START Extracted information

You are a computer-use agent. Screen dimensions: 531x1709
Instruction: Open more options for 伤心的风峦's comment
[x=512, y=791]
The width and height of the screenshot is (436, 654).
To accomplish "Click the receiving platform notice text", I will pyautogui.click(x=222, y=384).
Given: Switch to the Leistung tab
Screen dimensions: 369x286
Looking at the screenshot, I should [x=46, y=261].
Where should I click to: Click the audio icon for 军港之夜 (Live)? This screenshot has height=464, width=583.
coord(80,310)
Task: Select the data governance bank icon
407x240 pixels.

END Extracted information
START Extracted information

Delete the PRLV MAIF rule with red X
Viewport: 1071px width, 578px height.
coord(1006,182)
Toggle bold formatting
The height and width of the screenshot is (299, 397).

END Extracted information
START Extracted information

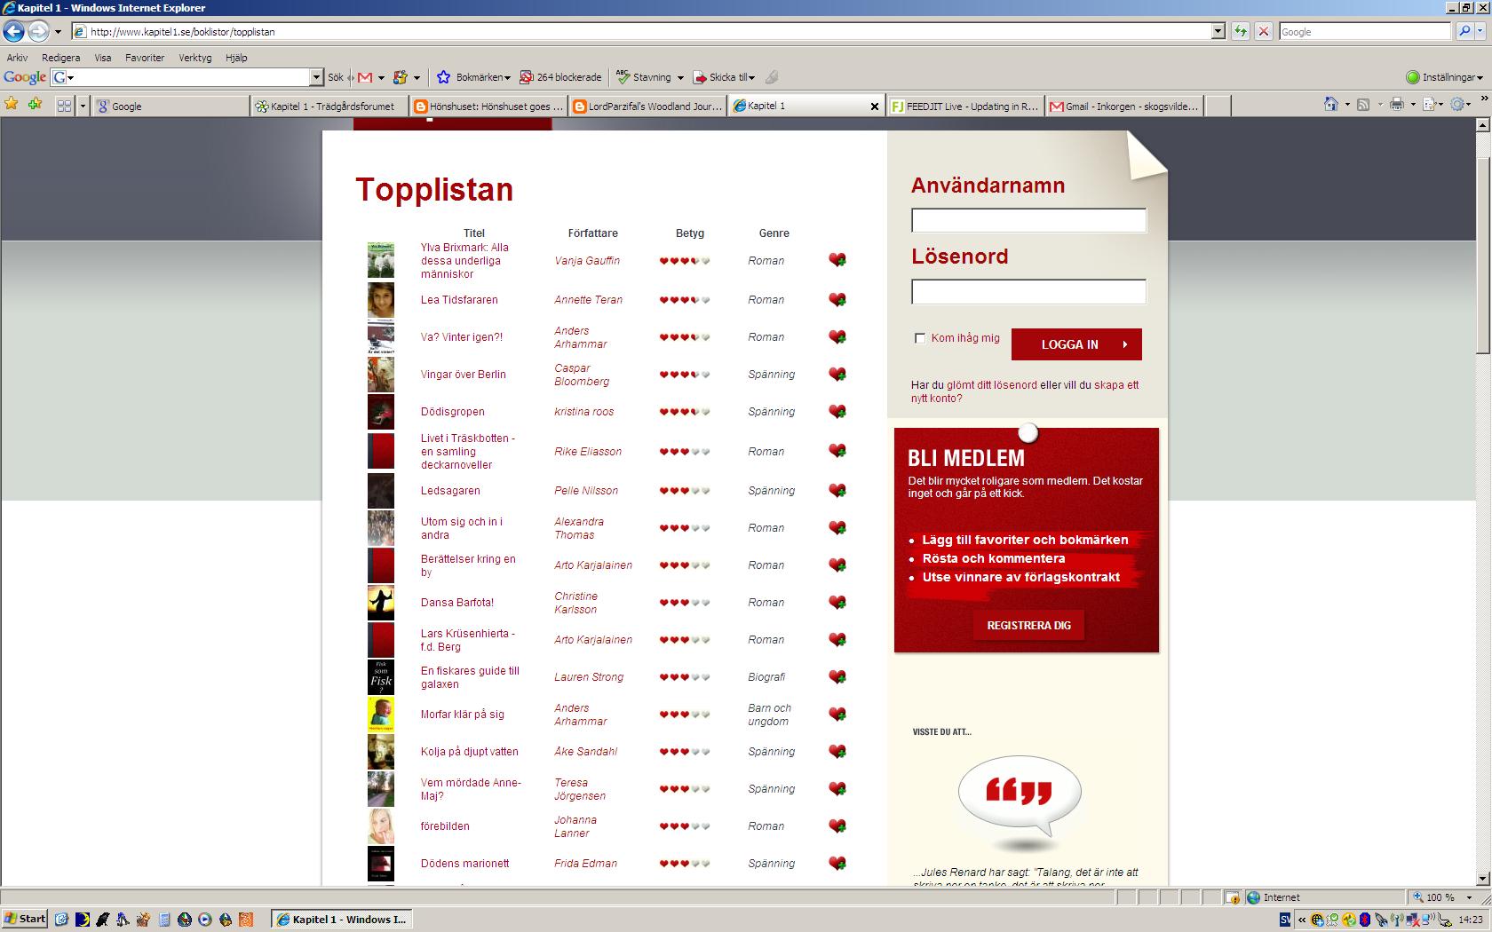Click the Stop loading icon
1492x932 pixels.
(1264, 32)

END Extracted information

## [Activity]
Print exactly the lines above from the one with "You are a computer-use" to the one with "407x240 pixels.", including both.

## [Result of this exercise]
You are a computer-use agent. Screen dimensions: 531x1709
Instruction: Open more options for 伤心的风峦's comment
[x=512, y=791]
The width and height of the screenshot is (436, 654).
To accomplish "Click the receiving platform notice text", I will pyautogui.click(x=222, y=384).
Given: Switch to the Leistung tab
Screen dimensions: 369x286
Looking at the screenshot, I should [x=46, y=261].
Where should I click to: Click the audio icon for 军港之夜 (Live)? This screenshot has height=464, width=583.
coord(80,310)
Task: Select the data governance bank icon
407x240 pixels.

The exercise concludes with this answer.